TASK DETAILS => Of all the lines below, return only those starting with the line holding "For every named" and going on through the line holding "Consent [tab] (23, 1224)", exactly as written.

RECORDS SHOWN =>
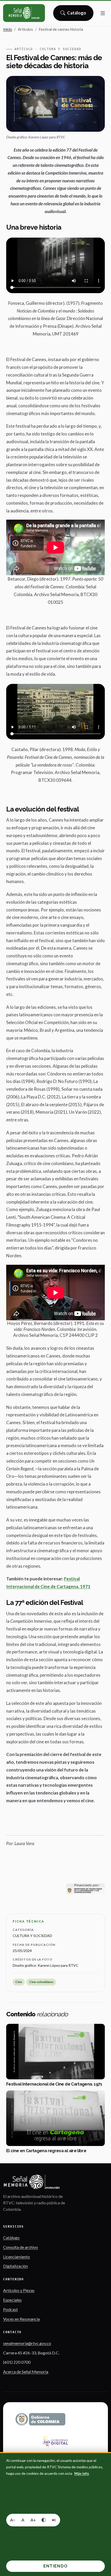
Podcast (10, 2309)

* * *

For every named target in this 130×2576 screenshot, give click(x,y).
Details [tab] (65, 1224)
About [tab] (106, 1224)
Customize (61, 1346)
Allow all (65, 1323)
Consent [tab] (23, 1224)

EXERCISE ANSWER =>
For every named target in this 130×2576 screenshot, give click(x,y).
Details [tab] (65, 1224)
About [tab] (106, 1224)
Customize (61, 1346)
Allow all (65, 1323)
Consent [tab] (23, 1224)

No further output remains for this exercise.